Homeless Men Build Ship to Sail Around the World

In memory of the priest who helped them realize their potential, a group of homeless men in Poland are building a ship that they plan to sail around the world.

Where most people simply saw a group of homeless men with no chances for their future, Boguslaw Paleczny, a Roman Catholic priest from Poland, saw men with unrealized potential beyond their imaginations. Every day, he would talk with the residents of the homeless shelter he set up in Warsaw, asking them about their goals and plans for the future. But he soon realized that none of the men felt like they had anything to live for.

“If you asked them what they’ll be doing in a year, they have no idea,” Adriana Porowska, a social worker who now runs the shelter, told The New York Times.

So, three years ago, while Father Paleczny was in the hospital recovering from tuberculosis, he was inspired by a conversation with a sailor in the next bed: he would help the homeless men in his shelter build a ship. Then, after the boat had been completed, he would sail around the world with them.
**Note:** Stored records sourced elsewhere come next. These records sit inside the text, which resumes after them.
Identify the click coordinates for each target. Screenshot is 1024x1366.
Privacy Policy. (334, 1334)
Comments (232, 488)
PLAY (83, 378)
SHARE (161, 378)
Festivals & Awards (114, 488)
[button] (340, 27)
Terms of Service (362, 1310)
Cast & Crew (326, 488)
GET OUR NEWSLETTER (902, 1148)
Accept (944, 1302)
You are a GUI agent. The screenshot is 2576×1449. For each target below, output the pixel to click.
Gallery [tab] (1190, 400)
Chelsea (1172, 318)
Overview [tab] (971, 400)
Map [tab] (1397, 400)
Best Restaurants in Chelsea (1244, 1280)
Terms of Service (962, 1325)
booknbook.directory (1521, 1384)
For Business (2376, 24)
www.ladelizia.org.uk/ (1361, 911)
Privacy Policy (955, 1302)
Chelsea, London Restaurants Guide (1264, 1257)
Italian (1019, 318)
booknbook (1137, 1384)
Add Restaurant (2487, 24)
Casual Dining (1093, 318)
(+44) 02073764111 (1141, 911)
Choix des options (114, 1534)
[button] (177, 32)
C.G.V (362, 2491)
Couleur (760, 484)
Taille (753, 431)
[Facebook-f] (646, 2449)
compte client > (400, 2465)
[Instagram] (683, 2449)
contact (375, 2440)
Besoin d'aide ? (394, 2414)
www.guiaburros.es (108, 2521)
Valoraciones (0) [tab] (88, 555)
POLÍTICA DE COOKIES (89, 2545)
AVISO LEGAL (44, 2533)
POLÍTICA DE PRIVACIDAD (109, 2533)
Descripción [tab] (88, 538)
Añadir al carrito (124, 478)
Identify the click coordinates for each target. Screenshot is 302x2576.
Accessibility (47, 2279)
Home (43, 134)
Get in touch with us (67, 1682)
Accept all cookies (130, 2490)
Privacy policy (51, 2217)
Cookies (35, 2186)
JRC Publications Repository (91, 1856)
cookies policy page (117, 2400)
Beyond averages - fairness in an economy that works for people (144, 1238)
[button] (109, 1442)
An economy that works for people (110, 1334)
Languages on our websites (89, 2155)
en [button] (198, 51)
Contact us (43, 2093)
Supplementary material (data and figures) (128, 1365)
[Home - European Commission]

Father Paleczny convinced a shipbuilder to donate plans for the boat’s creation, and soon, the shelter residents were excited about the prospect of their great adventure. The priest talked up the project with local community members, and received many cheap or donated building materials. But once the project was in full swing, Father Paleczny’s health took a turn for the worse. He passed away in June.

Even so, the 24 members of the homeless shelter are committed to seeing Father Palecnzy’s dream come true. Every day, they spend countless hours building and welding the ship into seaworthy shape. Once the vessel is complete, 12 men, including a professional captain, will set sail and embark on a voyage that will take them on a journey spanning thousands of miles, likely taking a year to complete.

The ship will bear the name of Father Paleczny, who made this mission possible.

“It will be all the more beautiful when it’s on the seas,” said Slawomir Michalski, one of the ship’s welders, “and the sails are up, and it’s been christened on its maiden voyage, and it carries his name around the world.”